(Input records Opens)
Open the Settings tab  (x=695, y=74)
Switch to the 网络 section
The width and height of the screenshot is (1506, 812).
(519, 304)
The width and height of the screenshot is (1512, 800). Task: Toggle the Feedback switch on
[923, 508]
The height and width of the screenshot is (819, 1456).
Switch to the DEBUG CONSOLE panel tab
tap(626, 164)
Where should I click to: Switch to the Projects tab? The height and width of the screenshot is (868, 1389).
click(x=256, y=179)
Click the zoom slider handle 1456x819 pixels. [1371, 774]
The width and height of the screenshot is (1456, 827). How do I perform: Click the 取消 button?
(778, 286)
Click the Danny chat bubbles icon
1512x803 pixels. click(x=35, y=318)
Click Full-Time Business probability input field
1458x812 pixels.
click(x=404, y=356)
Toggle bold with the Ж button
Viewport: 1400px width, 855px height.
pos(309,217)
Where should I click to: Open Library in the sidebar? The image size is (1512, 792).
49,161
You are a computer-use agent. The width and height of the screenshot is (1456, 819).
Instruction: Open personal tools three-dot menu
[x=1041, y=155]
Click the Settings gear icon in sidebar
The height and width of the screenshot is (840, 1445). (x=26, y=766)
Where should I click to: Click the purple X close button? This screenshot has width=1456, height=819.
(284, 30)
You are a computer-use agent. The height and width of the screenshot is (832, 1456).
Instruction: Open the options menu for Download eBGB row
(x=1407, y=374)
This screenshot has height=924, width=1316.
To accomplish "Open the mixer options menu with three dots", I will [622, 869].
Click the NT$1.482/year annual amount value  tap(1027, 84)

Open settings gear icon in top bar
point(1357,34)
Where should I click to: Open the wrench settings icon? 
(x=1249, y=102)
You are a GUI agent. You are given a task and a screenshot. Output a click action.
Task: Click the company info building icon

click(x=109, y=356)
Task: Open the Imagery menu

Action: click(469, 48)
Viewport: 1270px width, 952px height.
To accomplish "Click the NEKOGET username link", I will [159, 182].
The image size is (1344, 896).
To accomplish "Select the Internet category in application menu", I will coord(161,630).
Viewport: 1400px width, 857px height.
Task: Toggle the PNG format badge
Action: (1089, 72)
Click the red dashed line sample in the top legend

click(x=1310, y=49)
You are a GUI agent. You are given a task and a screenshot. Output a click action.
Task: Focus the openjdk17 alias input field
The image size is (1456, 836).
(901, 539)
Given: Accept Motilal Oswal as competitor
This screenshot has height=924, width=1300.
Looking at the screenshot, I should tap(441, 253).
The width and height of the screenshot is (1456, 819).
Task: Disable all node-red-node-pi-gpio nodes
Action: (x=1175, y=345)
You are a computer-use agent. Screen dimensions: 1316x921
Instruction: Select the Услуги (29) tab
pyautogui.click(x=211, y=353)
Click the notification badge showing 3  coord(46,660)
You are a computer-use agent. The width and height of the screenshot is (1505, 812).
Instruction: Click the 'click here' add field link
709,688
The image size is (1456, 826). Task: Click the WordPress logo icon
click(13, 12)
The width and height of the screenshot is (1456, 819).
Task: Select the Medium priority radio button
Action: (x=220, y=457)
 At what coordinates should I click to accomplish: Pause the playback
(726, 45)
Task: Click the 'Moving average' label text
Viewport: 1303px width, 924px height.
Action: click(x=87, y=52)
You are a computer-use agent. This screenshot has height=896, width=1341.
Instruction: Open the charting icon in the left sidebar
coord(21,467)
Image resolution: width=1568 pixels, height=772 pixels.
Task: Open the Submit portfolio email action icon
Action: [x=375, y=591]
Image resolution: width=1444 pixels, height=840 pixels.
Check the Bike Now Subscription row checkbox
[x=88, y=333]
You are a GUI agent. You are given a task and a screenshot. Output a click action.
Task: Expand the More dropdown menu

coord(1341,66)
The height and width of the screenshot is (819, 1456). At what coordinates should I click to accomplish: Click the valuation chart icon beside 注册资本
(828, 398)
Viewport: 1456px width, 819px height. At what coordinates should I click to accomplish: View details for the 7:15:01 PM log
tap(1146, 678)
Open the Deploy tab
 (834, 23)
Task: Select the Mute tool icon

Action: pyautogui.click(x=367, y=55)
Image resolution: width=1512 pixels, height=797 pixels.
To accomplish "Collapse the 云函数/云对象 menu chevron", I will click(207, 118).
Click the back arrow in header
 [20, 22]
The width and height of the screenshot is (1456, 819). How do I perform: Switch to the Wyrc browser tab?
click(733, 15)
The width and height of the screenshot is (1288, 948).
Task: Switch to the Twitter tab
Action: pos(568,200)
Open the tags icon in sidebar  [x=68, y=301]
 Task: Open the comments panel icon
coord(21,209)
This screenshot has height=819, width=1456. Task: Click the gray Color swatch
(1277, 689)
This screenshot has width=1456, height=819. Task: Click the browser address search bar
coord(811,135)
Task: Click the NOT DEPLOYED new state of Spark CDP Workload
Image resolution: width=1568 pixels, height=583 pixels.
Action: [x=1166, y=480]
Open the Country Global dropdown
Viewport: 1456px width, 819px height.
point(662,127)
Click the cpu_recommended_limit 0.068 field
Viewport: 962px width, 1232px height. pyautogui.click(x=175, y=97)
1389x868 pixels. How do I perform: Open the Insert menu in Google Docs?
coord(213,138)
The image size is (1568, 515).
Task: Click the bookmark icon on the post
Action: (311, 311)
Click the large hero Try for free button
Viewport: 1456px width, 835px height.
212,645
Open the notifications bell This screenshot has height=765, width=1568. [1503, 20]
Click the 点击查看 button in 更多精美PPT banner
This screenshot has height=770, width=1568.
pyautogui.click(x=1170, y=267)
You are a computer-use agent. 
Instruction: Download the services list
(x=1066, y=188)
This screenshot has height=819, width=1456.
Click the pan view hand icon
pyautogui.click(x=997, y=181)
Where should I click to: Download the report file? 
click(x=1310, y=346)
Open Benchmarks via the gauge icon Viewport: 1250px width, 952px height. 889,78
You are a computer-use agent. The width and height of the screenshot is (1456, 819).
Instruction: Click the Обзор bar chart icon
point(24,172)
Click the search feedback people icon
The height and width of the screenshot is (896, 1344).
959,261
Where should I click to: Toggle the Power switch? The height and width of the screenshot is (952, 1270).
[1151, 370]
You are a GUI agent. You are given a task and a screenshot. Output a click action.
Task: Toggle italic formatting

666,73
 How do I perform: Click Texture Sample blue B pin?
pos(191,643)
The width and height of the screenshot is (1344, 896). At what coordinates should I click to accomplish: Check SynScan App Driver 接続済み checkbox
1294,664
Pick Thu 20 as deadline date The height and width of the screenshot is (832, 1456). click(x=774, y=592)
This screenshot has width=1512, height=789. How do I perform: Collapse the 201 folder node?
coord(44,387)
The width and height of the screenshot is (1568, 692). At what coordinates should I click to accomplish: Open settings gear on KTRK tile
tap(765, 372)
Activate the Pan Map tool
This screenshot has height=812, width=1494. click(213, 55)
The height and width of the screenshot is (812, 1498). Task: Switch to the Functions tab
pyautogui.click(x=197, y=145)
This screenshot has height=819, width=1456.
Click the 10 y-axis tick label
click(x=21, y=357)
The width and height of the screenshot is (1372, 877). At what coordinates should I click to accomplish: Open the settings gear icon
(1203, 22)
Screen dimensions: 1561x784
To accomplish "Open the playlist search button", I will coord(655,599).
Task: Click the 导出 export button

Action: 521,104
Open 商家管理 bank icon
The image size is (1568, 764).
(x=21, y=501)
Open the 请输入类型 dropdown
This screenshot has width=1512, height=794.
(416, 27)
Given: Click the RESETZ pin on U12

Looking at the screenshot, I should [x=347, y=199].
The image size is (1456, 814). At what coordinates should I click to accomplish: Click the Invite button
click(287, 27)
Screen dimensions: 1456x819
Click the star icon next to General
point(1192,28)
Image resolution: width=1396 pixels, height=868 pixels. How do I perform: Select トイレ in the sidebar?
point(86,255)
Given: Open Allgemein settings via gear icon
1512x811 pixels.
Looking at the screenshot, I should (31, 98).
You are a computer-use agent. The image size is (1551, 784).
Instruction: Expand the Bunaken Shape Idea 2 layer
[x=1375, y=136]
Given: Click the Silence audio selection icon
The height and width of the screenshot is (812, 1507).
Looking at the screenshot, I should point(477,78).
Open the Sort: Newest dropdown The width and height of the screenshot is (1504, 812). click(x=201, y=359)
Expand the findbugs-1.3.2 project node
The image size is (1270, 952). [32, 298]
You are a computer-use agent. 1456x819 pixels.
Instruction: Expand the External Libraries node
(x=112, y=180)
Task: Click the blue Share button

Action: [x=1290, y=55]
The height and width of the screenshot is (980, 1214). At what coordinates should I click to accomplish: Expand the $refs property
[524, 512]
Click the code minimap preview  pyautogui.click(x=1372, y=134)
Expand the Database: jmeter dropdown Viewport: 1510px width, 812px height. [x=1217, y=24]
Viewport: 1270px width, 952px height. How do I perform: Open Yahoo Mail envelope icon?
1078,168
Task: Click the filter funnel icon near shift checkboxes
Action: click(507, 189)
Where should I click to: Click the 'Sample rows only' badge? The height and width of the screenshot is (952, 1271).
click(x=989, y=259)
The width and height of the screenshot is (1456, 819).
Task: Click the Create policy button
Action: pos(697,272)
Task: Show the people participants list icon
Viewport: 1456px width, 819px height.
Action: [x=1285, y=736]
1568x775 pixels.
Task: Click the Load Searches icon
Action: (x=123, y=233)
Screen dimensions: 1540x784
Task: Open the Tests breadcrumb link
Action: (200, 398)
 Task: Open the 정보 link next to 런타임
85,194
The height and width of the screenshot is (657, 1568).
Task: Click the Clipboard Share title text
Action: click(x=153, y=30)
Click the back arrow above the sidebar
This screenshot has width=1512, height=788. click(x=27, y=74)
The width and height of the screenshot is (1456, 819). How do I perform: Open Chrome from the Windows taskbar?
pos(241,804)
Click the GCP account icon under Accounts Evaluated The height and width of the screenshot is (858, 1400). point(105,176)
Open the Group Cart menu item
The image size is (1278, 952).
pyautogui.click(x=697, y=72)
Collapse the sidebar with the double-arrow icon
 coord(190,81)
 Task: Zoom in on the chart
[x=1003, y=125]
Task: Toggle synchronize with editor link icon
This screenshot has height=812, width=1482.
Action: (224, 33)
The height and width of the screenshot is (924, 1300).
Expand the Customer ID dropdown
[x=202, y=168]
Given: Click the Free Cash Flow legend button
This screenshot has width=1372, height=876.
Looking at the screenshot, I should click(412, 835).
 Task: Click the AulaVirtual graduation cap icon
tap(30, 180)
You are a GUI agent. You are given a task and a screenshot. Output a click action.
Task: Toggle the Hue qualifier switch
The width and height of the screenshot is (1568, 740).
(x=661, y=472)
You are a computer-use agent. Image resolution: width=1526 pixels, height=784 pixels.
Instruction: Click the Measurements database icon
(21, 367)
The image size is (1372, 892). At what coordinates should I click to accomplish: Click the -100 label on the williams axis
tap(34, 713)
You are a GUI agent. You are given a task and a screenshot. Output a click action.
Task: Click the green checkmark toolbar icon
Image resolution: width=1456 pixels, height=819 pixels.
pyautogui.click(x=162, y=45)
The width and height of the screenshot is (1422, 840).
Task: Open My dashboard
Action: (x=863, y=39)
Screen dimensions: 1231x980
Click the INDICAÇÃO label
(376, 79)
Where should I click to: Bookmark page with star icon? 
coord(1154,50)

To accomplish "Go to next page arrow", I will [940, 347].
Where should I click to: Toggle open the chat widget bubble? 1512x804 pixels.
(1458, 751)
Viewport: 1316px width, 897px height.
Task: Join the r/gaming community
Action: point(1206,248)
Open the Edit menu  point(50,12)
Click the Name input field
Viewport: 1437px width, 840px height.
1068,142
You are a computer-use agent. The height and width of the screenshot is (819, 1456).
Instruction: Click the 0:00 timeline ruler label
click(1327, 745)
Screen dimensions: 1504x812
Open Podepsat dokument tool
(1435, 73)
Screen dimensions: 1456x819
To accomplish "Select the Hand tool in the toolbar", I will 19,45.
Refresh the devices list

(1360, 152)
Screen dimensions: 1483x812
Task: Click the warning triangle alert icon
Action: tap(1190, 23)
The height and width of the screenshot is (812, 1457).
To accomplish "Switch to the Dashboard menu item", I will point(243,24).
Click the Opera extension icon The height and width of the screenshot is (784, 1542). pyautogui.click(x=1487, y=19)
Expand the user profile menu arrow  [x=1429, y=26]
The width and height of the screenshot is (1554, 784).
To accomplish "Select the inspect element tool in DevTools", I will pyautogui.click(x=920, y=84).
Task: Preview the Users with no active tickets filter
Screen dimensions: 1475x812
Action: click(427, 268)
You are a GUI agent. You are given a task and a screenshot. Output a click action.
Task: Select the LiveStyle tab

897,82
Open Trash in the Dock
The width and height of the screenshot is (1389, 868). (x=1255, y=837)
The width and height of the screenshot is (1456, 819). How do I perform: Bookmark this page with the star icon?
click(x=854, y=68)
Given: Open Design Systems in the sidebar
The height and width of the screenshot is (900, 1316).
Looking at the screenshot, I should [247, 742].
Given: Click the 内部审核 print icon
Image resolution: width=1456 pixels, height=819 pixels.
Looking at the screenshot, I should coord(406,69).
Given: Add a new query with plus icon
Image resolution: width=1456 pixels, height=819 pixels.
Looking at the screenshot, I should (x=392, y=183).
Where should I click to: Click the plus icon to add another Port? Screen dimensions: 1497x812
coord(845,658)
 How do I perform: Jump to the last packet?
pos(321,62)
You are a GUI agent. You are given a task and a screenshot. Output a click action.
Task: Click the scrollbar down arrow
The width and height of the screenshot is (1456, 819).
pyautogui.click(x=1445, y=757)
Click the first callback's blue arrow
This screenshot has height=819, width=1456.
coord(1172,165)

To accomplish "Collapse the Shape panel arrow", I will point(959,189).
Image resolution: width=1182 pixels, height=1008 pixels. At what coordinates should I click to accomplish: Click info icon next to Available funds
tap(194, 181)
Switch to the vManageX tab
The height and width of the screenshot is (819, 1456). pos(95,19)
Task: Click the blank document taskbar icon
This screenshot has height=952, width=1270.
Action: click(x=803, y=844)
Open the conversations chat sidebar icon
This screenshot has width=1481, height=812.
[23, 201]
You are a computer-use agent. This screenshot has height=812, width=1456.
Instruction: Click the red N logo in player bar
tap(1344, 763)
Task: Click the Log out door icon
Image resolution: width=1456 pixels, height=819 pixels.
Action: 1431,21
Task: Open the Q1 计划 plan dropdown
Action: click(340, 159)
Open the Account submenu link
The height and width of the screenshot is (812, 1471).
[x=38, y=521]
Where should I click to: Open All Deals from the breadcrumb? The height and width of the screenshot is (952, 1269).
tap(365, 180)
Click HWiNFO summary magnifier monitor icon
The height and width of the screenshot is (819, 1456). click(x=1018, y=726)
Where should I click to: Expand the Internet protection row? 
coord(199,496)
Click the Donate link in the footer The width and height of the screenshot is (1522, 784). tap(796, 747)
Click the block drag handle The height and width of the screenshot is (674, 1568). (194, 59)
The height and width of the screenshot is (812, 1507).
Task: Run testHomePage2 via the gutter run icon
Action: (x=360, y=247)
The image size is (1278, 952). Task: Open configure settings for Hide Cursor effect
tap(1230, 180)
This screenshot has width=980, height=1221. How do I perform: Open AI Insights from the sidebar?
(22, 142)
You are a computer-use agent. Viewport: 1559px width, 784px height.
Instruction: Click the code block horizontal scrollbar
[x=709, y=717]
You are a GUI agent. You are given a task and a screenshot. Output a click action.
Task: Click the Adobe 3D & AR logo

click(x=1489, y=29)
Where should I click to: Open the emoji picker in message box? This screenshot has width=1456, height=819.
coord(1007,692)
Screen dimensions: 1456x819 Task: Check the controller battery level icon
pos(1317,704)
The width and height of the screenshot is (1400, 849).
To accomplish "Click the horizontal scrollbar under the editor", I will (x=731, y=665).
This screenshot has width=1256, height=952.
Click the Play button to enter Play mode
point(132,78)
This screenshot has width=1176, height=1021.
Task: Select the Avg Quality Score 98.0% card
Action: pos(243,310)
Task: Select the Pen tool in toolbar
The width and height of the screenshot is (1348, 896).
(Input records Closes)
» **The task**
Find the word "item" in the listing and copy each line that contains it.

» **Completed task**
Open the Group Cart menu item
To accomplish "Switch to the Dashboard menu item", I will point(243,24).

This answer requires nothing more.